— AIM OF THE TASK —
In the listing, locate the line containing "You are a GUI", then quote it and all following lines exactly. Omit pictures.

— INPUT RECORDS —
::::
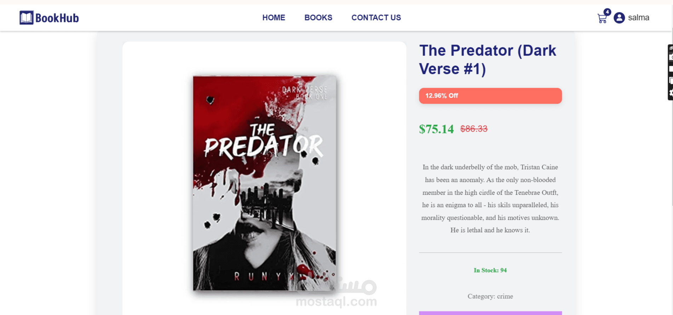The width and height of the screenshot is (673, 315).
Task: Click the cart item count badge
Action: pyautogui.click(x=607, y=12)
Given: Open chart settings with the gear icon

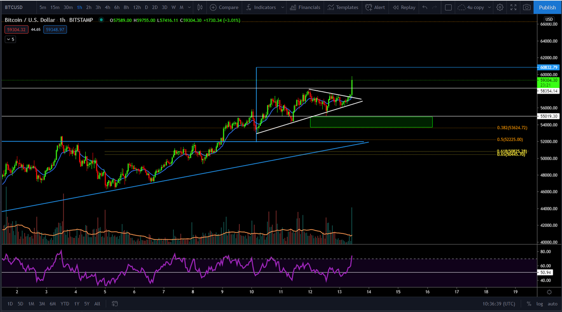Looking at the screenshot, I should point(499,7).
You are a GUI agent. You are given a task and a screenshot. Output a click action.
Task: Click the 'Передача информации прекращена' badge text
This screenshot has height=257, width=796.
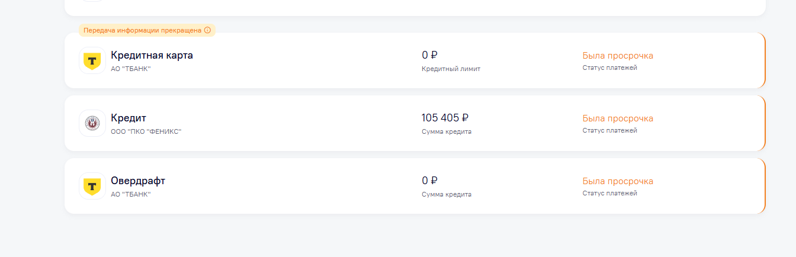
::::
— RESULT OF THIS EXERCISE —
You are a GUI agent. You are given a task and a screenshot. Output a click action.
Task: Click the 'Передача информации прекращена' badge text
This screenshot has height=257, width=796.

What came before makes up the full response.